An important limitation regarding consistency test data validation, as discussed in the introductory section, is that there currently is no consensus on validation criteria, such as how many valid color responses a participant must have provided, or how many different colors they must have used at a minimum. Indeed, different validation criteria are likely to be appropriate based on the specific type of synesthesia studied and the research question. Moreover, criteria for specific studies are not always precisely stated. If synr is used on its own for data validation, we highly recommend that the validation code be shared so that readers may see the specifications provided to synr. We also recommend testing validation procedure specifications on a smaller subset of data to see if they seem to be appropriate for the specific study, if possible, in a manner defined upon study preregistration. Users who worry about accidentally labeling good data as invalid with synr may opt for applying a two-step procedure, where after running synr’s validation procedure, an additional manual check is made by human raters. In this case, we recommend that both the validation code and the validation criteria used by human raters be provided with reports of study results, similar to what was done here in the second example application. We hope that synr will contribute to a discussion about standard validation criteria and criteria reporting practices, regardless of whether such criteria would be in terms of synr’s validation functionality or, for example, criteria for human raters. Similarly, future research may investigate how synr’s validation procedure compares to other alternatives, such as approaches building on the structure measure described by Cuskley et al. (2019).

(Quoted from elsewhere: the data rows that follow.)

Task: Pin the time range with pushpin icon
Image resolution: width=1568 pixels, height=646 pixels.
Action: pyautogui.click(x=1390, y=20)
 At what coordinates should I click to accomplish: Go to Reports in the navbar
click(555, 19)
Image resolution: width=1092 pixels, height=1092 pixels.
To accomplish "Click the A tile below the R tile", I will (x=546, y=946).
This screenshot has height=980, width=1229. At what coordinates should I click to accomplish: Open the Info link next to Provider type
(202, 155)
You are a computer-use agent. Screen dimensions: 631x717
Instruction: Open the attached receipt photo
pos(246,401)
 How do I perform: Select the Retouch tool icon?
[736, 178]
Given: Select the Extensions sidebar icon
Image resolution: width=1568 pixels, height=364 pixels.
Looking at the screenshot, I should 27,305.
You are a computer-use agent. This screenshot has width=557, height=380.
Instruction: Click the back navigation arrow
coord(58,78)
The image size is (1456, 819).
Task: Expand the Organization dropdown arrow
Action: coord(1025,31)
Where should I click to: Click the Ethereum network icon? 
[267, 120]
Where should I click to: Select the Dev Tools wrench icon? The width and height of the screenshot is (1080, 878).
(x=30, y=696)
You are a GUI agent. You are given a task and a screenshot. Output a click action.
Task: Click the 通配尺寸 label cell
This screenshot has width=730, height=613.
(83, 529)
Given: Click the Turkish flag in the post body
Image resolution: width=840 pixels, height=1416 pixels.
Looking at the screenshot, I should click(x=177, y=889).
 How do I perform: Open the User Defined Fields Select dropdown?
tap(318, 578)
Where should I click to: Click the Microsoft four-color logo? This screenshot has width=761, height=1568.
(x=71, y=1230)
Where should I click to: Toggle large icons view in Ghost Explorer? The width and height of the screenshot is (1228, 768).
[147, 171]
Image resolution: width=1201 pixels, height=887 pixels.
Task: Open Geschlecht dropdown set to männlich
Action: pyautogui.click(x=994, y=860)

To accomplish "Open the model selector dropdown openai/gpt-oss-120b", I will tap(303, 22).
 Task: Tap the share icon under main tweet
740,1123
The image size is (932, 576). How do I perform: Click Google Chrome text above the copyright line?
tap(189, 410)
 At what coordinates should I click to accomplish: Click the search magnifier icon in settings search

As an open-source project, contributions to synr (at https://github.com/datalowe/synr) are welcome. Researchers are also welcome to translate synr into other programming languages, e.g., Python, or to create their own packages, building on or borrowing ideas from synr. One area that may be particularly interesting is to modify or use parts (conceptual or code) of synr for creating corresponding functionality for data where the dependent variable is not necessarily color-based, but is in an arbitrary 3D space where Euclidean distances are meaningful. An example from the field of synesthesia is tests of sequence-space synesthesia (Rothen et al., 2016; van Petersen et al., 2020; Ward, 2022), where participants are repeatedly asked to place stimuli in a “digital space” based on where they feel the stimuli belong. This type of test also faces the issue of participants who otherwise seem non-synesthetic scoring “consistently” due to low variation in their responses (i.e., selecting responses within a small spatial region; van Petersen et al., 2020; Ward, 2022). With some modification, functionality from synr could be made to handle data from a 3D version of the test and identify such problematic data. Though it would require more comprehensive changes, the same procedures could even be implemented for 2D data, to achieve compatibility with the currently used 2D-based versions of the test (Rothen et al., 2016; van Petersen et al., 2020; Ward, 2022).